Jurgi Camblong, Sophia’s co-founder and chief executive officer, said the new investment would help prepare the company for a possible initial public stock offering. "We want to be ready in the next two years to afford an IPO and raise a substantial amount of capital because we believe there will be a health-tech player that will dominate this market," he said.
Sophia’s products have been used by more than 850 hospitals in 77 countries.
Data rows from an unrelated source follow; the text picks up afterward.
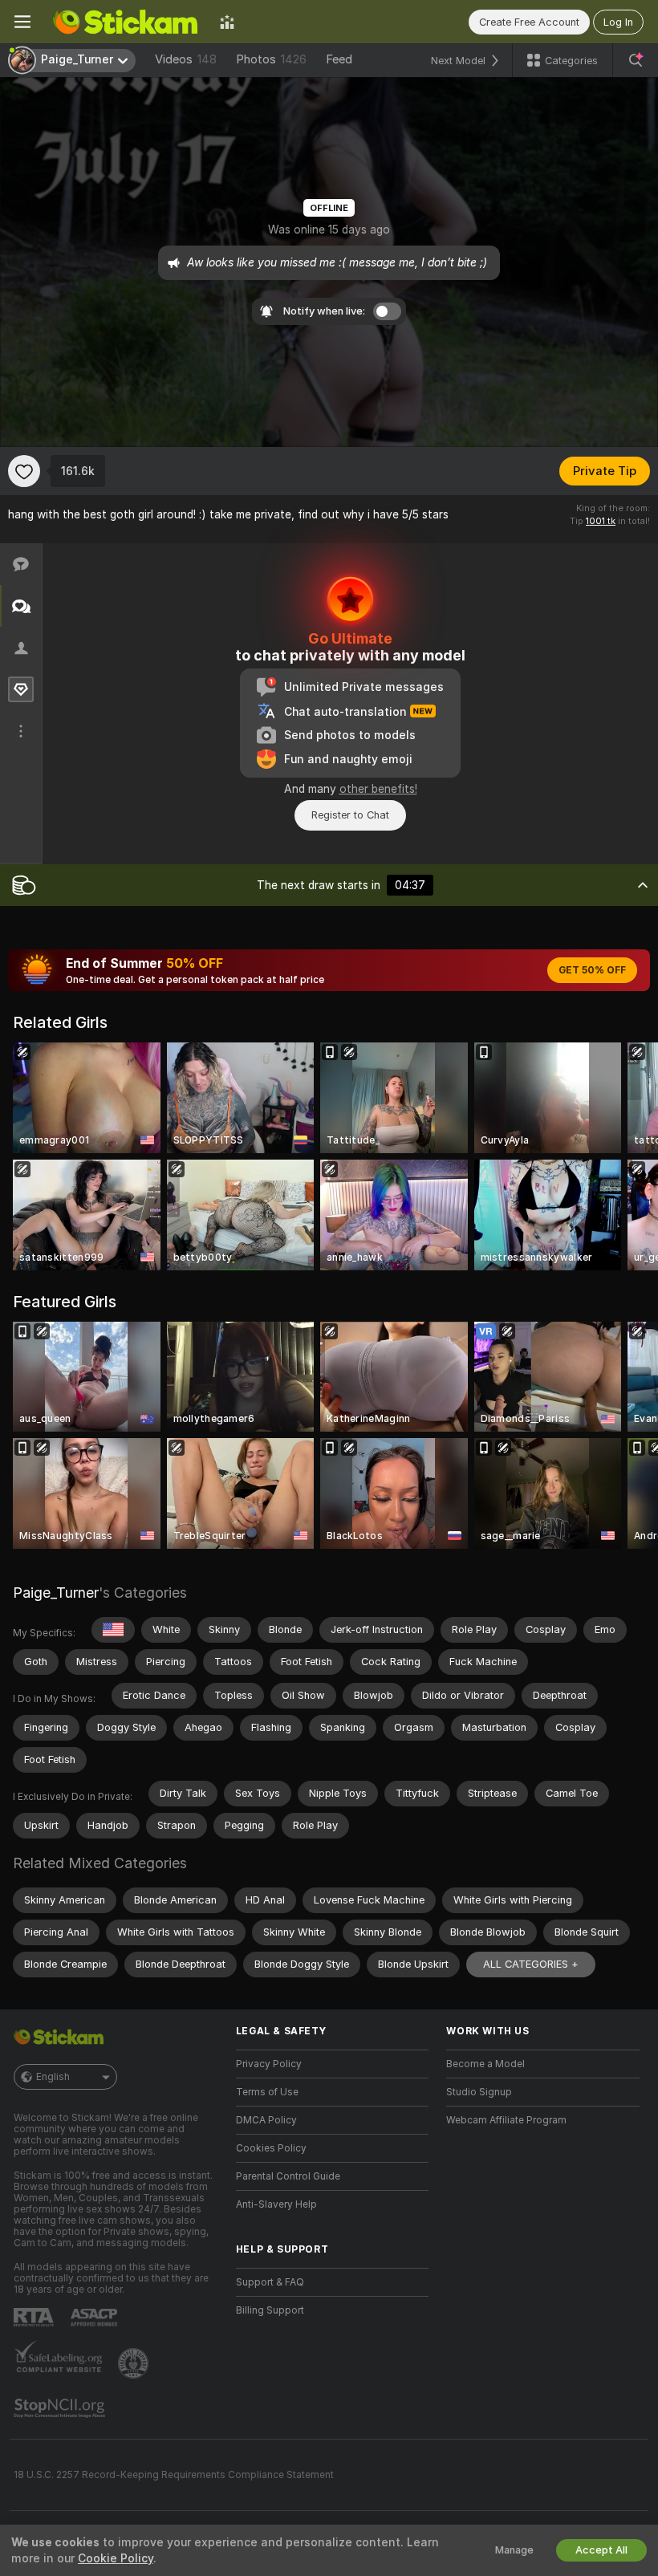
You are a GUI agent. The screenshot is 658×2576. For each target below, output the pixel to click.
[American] (113, 1630)
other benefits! (378, 788)
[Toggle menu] (22, 21)
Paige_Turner (56, 1592)
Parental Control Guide (288, 2176)
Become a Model (485, 2064)
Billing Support (270, 2310)
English (53, 2076)
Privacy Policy (269, 2064)
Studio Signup (479, 2092)
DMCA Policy (266, 2120)
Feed (339, 59)
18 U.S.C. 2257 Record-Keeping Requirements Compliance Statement (174, 2475)
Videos (186, 59)
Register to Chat (350, 815)
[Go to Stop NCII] (61, 2408)
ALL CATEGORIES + (531, 1964)
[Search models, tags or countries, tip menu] (635, 60)
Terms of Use (267, 2092)
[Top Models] (227, 21)
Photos (271, 59)
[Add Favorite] (24, 471)
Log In (618, 22)
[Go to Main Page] (125, 21)
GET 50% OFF (592, 970)
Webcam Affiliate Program (506, 2120)
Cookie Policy (115, 2558)
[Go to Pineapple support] (135, 2363)
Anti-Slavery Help (276, 2204)
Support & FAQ (270, 2282)
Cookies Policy (271, 2148)
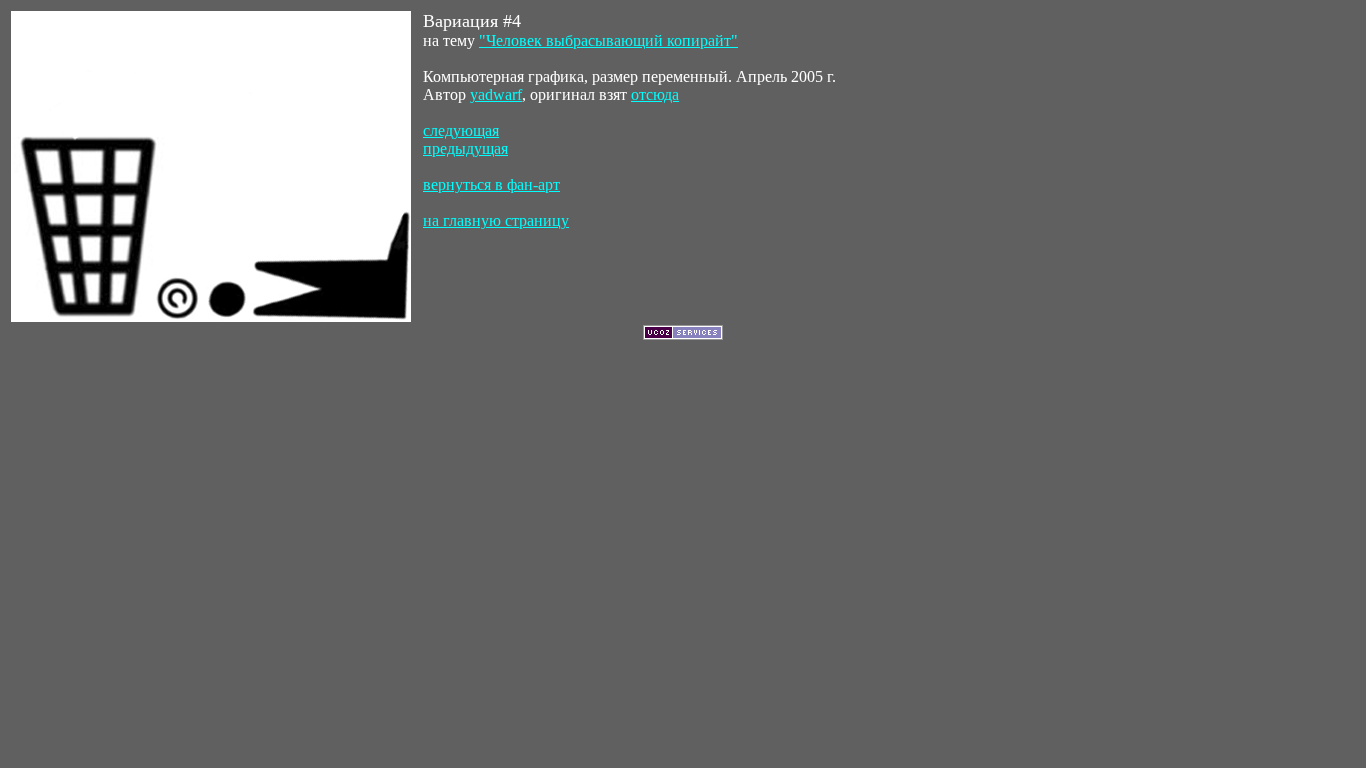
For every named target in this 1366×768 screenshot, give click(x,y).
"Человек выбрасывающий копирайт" (608, 40)
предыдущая (465, 148)
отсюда (655, 94)
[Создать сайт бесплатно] (683, 334)
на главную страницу (496, 220)
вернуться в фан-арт (491, 184)
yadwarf (496, 94)
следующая (461, 130)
Camblong said 100 hospitals in the U.S. were customers, including the Mayo Clinic and the Dana-Farber Cancer Institute -- adding that there was still room for growth in the country. "The number of situations for which we are involved in computing genetic data in the U.S. could be much more," he said.
Sophia has also been looking to process other kinds of data -- such as medical imagery -- aiming to combine that with genetic analysis to help doctors find the best treatment for individual patients. It has already done this work with brain tumors and some lung cancers, Camblong said.
Sophia has almost doubled the size of its workforce to about 230 people in the past year, Camblong said, and has plans to add 100 more in the next year, including 40 workers in the U.S.
The company’s earlier investors included Invoke Capital, the venture capital fund run by former Autonomy Plc CEO Mike Lynch, and Marc Coucke, the Belgian pharmaceutical entrepreneur.